Why now? And why write this book? Yeah, surprisingly, you're not the first one to
ask this question. So I prepared the answer. Well, actually, do you remember the Millennium bug? I do. Y2K bug, yes.
When did you think they started working on that?
In 1999, December 31st?
Probably before Christmas, at least.
Yeah.
So that's the thing you want to be prepared for when something big is happening.
And we discussed breaking encryption.
So do you want to be A, the first one,
or B, the last one to break encryption?
And especially if you want to guard yourself against this,
if you want to use secure communication,
this is not something that,
I mean, we try to make the software as easy as possible,
but it's at this moment,
not something that you will just download from the internet
and you have it running. It takes a while before you really understand the benefits and how
it works and so it's better to start working on it now and to understand what is possible
and how you should program for it so that your algorithms are ready by the time that real
powerful quantum computers are there or even for if you want to do secure communication using a
quantum key distribution that is really not extremely far in the future so if you program
that now and you have it on real quantum hardware in a few years from now it's really the time today
is really the time to start looking into this for another reason as well even if real quantum hardware in a few years from now, it's really the time, today is really the time to start looking into this for another reason as well. Even if real quantum hardware is still
not yet widespread available, quantum simulators in general are available today. And while they
are of course much slower than what we expect real quantum hardware will do, their behavior is expected to be exactly the same as real quantum computers.

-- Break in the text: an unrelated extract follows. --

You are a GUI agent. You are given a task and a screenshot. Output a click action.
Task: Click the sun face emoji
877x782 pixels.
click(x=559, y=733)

So you can test your software already now and you can run it on quantum simulators.
And that allows you to create all kinds of applications and to see which part should
be quantum written, which part should be classical written, because we have those quantum simulators that
are exact predictions of how it will work on real quantum hardware and that is something of course
that we didn't really have with classical computing because there was no pre-classical
computer so it was hard to work on algorithms for classical computers when there were no
computers already but now we can for classical computers when there were no computers already.
But now we can use classical computers
to simulate quantum computers
and to write software for quantum computers.

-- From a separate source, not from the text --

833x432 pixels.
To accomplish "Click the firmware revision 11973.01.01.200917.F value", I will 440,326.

Yeah, I think there's a huge opportunity
whenever you have something that's just on the horizon
but seems to be obviously a step forward
or a paradigm shift for those forward-looking developers
to get accustomed to it
today so they're at the forefront tomorrow makes a lot of sense one thing that you said here which
you also write about in the book is how quantum computing isn't going to take over classical
computing insofar as i'm not going to have an iphone that just has a quantum computer in it. You mentioned there'll be most likely a CPU, maybe a GPU, and then also a qubit processing unit
because quantum computing is not better at everything.
It's better at very specific problems, and classical computing is better at other problems.

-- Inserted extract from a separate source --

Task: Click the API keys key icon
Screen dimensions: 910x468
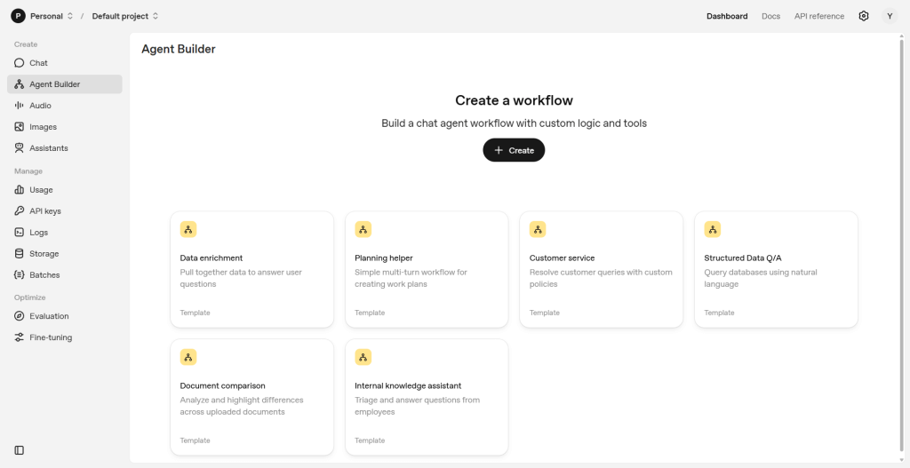Action: (20, 211)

What are the things that quantum computing is really good at?
We talked about breaking encryption,
but surely there's other uses of this technology.
Beyond that, where does it really shine?
And where would I as a developer say,
well, I'm going to turn to quantum computing
for this particular problem I have
and classical computing for this other particular problem I have?
So that's definitely true.
So quantum computers are not intended to create a web page or so.
That is not the goal.
And sometimes people wonder how large is a potential field
of quantum computing versus classical computing?
Is quantum computing just a special case?
Well, actually, I see the other way around.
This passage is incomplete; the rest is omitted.